- **Exercise details**: Rewrite the rows below, replacing every occurrence of "Instruction" with "Command" and leaving all other text unchanged.

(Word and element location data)
+---+

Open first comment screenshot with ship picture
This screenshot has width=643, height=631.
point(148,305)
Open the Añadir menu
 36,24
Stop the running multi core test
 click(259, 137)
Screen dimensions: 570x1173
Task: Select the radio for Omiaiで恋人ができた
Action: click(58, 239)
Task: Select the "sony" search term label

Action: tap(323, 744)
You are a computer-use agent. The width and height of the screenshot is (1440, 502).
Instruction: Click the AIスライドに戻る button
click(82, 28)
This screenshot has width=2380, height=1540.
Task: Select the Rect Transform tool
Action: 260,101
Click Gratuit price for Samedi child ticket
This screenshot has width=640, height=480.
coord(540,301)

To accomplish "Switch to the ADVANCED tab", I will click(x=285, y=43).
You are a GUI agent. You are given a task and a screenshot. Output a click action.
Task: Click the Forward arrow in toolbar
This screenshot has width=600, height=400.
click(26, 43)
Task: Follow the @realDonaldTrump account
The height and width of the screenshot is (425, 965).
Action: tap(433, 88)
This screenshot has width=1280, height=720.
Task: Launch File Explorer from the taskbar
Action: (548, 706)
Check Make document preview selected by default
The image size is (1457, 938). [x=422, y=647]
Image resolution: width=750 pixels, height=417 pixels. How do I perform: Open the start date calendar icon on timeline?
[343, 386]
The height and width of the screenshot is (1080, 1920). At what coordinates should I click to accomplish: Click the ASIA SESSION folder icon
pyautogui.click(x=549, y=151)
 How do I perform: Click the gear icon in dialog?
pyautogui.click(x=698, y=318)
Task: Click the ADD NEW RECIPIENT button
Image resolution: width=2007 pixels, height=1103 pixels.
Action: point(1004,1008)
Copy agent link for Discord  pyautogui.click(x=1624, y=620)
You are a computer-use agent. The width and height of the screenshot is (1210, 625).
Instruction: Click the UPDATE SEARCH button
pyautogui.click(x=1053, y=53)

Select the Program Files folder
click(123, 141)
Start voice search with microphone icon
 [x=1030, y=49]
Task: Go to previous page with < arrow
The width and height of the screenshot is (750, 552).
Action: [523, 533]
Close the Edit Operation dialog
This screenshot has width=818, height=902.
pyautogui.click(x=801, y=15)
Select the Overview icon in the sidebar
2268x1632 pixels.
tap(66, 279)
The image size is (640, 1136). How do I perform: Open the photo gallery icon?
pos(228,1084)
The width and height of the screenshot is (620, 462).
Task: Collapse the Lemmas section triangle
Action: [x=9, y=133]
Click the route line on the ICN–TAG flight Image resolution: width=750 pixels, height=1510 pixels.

+---+

- **Right answer**:
Open first comment screenshot with ship picture
This screenshot has width=643, height=631.
point(148,305)
Open the Añadir menu
 36,24
Stop the running multi core test
 click(259, 137)
Screen dimensions: 570x1173
Task: Select the radio for Omiaiで恋人ができた
Action: click(58, 239)
Task: Select the "sony" search term label

Action: tap(323, 744)
You are a computer-use agent. The width and height of the screenshot is (1440, 502).
Command: Click the AIスライドに戻る button
click(82, 28)
This screenshot has width=2380, height=1540.
Task: Select the Rect Transform tool
Action: 260,101
Click Gratuit price for Samedi child ticket
This screenshot has width=640, height=480.
coord(540,301)

To accomplish "Switch to the ADVANCED tab", I will click(x=285, y=43).
You are a GUI agent. You are given a task and a screenshot. Output a click action.
Task: Click the Forward arrow in toolbar
This screenshot has width=600, height=400.
click(26, 43)
Task: Follow the @realDonaldTrump account
The height and width of the screenshot is (425, 965).
Action: tap(433, 88)
This screenshot has width=1280, height=720.
Task: Launch File Explorer from the taskbar
Action: (548, 706)
Check Make document preview selected by default
The image size is (1457, 938). [x=422, y=647]
Image resolution: width=750 pixels, height=417 pixels. How do I perform: Open the start date calendar icon on timeline?
[343, 386]
The height and width of the screenshot is (1080, 1920). At what coordinates should I click to accomplish: Click the ASIA SESSION folder icon
pyautogui.click(x=549, y=151)
 How do I perform: Click the gear icon in dialog?
pyautogui.click(x=698, y=318)
Task: Click the ADD NEW RECIPIENT button
Image resolution: width=2007 pixels, height=1103 pixels.
Action: point(1004,1008)
Copy agent link for Discord  pyautogui.click(x=1624, y=620)
You are a computer-use agent. The width and height of the screenshot is (1210, 625).
Command: Click the UPDATE SEARCH button
pyautogui.click(x=1053, y=53)

Select the Program Files folder
click(123, 141)
Start voice search with microphone icon
 [x=1030, y=49]
Task: Go to previous page with < arrow
The width and height of the screenshot is (750, 552).
Action: [523, 533]
Close the Edit Operation dialog
This screenshot has width=818, height=902.
pyautogui.click(x=801, y=15)
Select the Overview icon in the sidebar
2268x1632 pixels.
tap(66, 279)
The image size is (640, 1136). How do I perform: Open the photo gallery icon?
pos(228,1084)
The width and height of the screenshot is (620, 462).
Task: Collapse the Lemmas section triangle
Action: [x=9, y=133]
Click the route line on the ICN–TAG flight Image resolution: width=750 pixels, height=1510 pixels.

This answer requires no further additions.